И это зрелище разобрали на третий день - заправилы цирка решили, что лошади застоялись.
На фоне идущей "Мистерии" продолжалась моя борьба за нее.
Много месяцев я пытался получить свою построчную плату, но мне возвращали заявление с надписями или с устной резолюцией:
- Не платить за такую дрянь считаю своей заслугой. После двух судов и это наконец разрешилось уже в Наркомтруде у т. Шмидта, и я вез домой муку, крупу и сахар - эквивалент строк.
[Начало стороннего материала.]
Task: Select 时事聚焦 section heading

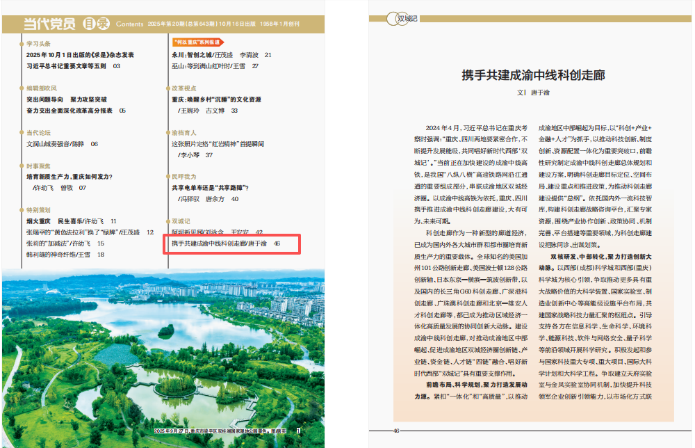Action: [38, 166]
Есть одна распространеннейшая клевета - де эти лефы обнимаются с революцией постольку, поскольку им легче протаскивать сквозь печать к полновымьим кассам свои произведеньица.
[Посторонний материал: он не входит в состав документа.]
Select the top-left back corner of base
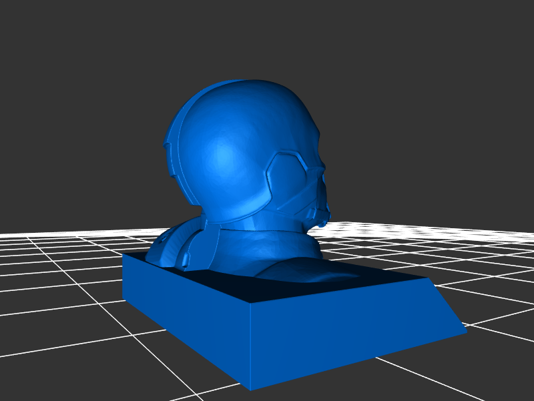The image size is (534, 401). pos(124,255)
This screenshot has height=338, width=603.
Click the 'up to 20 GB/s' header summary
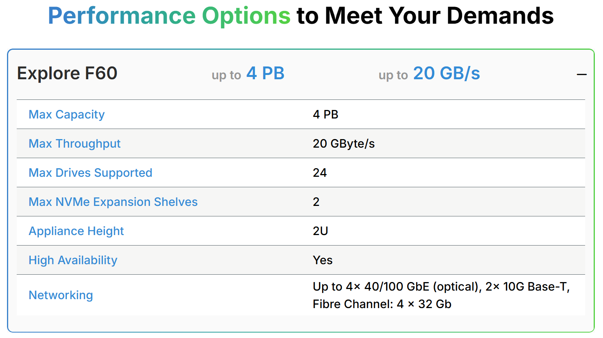429,73
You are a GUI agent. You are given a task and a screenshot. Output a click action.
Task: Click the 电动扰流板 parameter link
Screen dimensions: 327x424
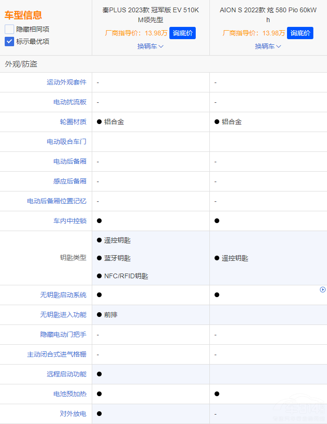pos(70,102)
Сухой перечень моих боев за "Мистерию" достаточно опровергнет этот вздор.
То же было и с "150 000 000", и с "Про это", и с другими стихами. Трудностей не меньше.
Непосредственная трудность борьбы со старьем, характеризующая жизнь революционного писателя до революции, заменилась наследством этого старья - эстетической косностью. Конечно, с тем прекрасным коррективом, что в стране революции в конечном итоге побеждает не косность, а новая левая революционная вещь.
Но глотку, хватку и энергию иметь надо.
В июне этого года я поехал читать стихи в Сталино. Этот растущий город омываем железными дорогами. Станций семь подходят к нему, но каждая не ближе чем на десять - пятнадцать верст.
После стихов я возвращался мимо отбросных гор через черные поля. Не доезжая Артемовска, лопнула одна камера, проезжая Артемовск, другая. Шофер снял покрышки и поехал, подпрыгивая на голом железе колес.
Я первый раз видел, чтобы так насиловали технику.
С естественной тревогой я спросил шофера:
- Что вы делаете, товарищ?! Шофер отвечал спокойно:
- Мы не буржуи, мы как-нибудь, по-нашему, по-советскому!
У нас к искусству часто встречается такое шоферское отношение.
- Какие там лефы! Где уж нам уж...
- Нам по-простому, по-советскому.
Наша победа не в опрощении, а в охвате всей сложнейшей культуры.
Меньше ахрров - больше индустриализации.
[1927]
РАСШИРЕНИЕ СЛОВЕСНОЙ БАЗЫ
До нас привыкли делить организованные слова на "прозу" и "стихи". Эти два понятия считались основными литературными категориями. Человек, "это" производящий, назывался "автором", авторы делились на поэтов и прозаиков, остальные люди были читатели, а автор с читателем связывался книгой. Читатели за книги платили деньги.
Еще были,- которые вертелись около книги, протаскивали ее или не пускали, набивали книге цену,- это критика.
Революция перепутала простенькую литературную систему.
Проза уничтожилась из-за отсутствия времени на писание и читание, из-за недоверия к выдуманному и бледности выдумки рядом с жизнью. Появились стихи, которые никто не печатал, потому что не было бумаги, за книги не платили никаких денег, но книги иногда печатались на вышедших из употребления деньгах, слава пишущих авторов заменилась славой безымянных писем и Документов, хищную критику пыталось заменить организованное распределение Центропечатей, связь с читателем через книгу стала связью голосовой, лилась через эстраду.
Организация хозяйства, поднятие его до довоенных норм, привела людей мыслящих попросту, по аналогиям к мысли ввести старые нормы и в нашу культурную Ленинградская "Звезда" в печальное начало свое с алексейтолстовской редакцией заявляла приблизительно так:
"Мы возобновляем традицию толстого журнала, прерванную революцией".